SUPPLIED MATERIAL
··········

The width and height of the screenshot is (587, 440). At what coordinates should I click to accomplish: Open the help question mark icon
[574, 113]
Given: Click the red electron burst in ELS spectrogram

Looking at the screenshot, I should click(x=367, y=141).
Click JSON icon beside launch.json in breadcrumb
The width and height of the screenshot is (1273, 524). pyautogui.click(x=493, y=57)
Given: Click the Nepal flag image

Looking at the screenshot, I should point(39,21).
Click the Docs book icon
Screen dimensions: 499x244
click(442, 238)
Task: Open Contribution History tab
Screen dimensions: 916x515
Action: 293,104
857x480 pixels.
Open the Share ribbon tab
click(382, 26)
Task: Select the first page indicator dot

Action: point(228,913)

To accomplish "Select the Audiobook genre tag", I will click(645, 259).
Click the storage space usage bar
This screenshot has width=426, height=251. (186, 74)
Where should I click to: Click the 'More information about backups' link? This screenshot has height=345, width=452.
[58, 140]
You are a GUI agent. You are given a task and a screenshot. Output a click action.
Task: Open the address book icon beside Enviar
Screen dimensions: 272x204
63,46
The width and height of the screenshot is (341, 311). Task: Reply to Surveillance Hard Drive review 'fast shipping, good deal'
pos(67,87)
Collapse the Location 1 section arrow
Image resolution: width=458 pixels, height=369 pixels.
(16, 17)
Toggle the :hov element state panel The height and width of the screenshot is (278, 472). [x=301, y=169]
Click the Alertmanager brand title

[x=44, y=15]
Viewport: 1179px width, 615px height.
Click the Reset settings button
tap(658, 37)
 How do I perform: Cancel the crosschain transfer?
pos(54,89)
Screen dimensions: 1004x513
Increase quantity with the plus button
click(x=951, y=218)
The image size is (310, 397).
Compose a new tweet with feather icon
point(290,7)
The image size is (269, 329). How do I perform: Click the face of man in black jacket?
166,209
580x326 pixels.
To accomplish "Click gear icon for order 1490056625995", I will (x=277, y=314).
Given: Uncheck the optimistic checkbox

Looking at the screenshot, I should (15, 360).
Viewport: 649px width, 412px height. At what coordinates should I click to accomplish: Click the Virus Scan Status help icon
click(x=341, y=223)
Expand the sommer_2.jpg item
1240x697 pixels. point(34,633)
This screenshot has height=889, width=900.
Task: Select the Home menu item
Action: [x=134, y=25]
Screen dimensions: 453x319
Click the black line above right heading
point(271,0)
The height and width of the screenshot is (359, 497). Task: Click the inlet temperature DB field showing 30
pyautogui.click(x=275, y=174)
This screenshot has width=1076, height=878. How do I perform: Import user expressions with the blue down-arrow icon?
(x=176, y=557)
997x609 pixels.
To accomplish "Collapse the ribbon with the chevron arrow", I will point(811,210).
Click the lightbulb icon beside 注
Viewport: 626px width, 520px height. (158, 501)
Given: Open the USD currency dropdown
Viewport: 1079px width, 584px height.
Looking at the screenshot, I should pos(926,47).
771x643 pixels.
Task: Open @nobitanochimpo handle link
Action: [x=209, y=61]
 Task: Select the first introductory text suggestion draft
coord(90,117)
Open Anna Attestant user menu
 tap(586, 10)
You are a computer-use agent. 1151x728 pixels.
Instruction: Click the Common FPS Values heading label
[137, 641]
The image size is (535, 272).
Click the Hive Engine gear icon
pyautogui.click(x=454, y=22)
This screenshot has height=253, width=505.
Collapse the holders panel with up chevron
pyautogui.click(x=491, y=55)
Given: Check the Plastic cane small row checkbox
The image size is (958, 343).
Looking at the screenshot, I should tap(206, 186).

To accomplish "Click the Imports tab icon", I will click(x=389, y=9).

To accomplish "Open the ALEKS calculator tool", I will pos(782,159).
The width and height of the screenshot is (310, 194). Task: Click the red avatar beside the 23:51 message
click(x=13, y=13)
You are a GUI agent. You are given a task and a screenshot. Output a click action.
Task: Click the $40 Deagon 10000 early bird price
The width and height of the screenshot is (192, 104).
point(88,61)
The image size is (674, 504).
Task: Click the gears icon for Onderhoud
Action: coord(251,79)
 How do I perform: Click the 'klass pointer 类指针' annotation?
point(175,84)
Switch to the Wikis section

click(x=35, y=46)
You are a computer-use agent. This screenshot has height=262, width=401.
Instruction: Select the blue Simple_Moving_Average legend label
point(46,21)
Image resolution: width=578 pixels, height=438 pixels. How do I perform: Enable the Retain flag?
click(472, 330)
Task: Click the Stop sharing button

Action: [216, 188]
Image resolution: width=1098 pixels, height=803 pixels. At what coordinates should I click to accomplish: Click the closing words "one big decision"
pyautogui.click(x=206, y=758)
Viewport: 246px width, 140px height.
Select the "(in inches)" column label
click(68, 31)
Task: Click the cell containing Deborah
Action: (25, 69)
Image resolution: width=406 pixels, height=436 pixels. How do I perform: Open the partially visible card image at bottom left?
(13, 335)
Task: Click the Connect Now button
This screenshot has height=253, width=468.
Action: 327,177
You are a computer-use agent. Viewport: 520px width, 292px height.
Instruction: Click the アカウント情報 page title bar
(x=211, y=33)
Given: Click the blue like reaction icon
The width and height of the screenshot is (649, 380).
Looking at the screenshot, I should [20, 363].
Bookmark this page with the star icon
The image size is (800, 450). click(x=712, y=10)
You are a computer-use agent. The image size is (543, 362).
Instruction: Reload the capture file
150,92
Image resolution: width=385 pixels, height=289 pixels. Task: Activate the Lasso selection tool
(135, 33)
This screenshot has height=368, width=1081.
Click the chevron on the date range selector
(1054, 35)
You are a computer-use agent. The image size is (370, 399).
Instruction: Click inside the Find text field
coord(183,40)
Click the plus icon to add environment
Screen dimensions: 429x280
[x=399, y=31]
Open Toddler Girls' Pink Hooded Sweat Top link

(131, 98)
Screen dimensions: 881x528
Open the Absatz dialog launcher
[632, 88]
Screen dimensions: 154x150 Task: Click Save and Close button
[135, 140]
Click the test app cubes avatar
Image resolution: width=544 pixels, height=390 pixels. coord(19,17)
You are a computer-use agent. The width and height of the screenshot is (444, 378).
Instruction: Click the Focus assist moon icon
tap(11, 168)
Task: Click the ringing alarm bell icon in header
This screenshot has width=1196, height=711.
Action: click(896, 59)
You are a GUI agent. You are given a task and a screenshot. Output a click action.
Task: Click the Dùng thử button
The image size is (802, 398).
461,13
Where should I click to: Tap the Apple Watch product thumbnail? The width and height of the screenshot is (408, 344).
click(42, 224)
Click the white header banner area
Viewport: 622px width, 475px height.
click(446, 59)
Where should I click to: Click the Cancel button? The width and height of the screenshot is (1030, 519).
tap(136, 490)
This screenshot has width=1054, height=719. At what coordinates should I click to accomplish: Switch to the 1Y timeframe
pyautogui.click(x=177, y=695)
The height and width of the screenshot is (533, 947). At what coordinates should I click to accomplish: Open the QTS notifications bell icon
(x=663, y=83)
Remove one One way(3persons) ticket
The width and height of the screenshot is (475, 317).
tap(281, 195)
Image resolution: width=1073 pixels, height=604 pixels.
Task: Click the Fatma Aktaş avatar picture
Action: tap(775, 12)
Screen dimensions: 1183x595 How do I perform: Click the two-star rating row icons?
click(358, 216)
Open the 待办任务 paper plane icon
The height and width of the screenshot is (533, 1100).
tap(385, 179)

··········

EXERCISE BRIEF
Beginning with the very first line of the material above, give each line again exactly, ending with the line that contains "Collapse the Location 1 section arrow".

SOLUTION TO THIS EXERCISE
The width and height of the screenshot is (587, 440). At what coordinates should I click to accomplish: Open the help question mark icon
[574, 113]
Given: Click the red electron burst in ELS spectrogram

Looking at the screenshot, I should click(x=367, y=141).
Click JSON icon beside launch.json in breadcrumb
The width and height of the screenshot is (1273, 524). pyautogui.click(x=493, y=57)
Given: Click the Nepal flag image

Looking at the screenshot, I should point(39,21).
Click the Docs book icon
Screen dimensions: 499x244
click(442, 238)
Task: Open Contribution History tab
Screen dimensions: 916x515
Action: 293,104
857x480 pixels.
Open the Share ribbon tab
click(382, 26)
Task: Select the first page indicator dot

Action: point(228,913)

To accomplish "Select the Audiobook genre tag", I will click(645, 259).
Click the storage space usage bar
This screenshot has width=426, height=251. (186, 74)
Where should I click to: Click the 'More information about backups' link? This screenshot has height=345, width=452.
[58, 140]
You are a GUI agent. You are given a task and a screenshot. Output a click action.
Task: Open the address book icon beside Enviar
Screen dimensions: 272x204
63,46
The width and height of the screenshot is (341, 311). Task: Reply to Surveillance Hard Drive review 'fast shipping, good deal'
pos(67,87)
Collapse the Location 1 section arrow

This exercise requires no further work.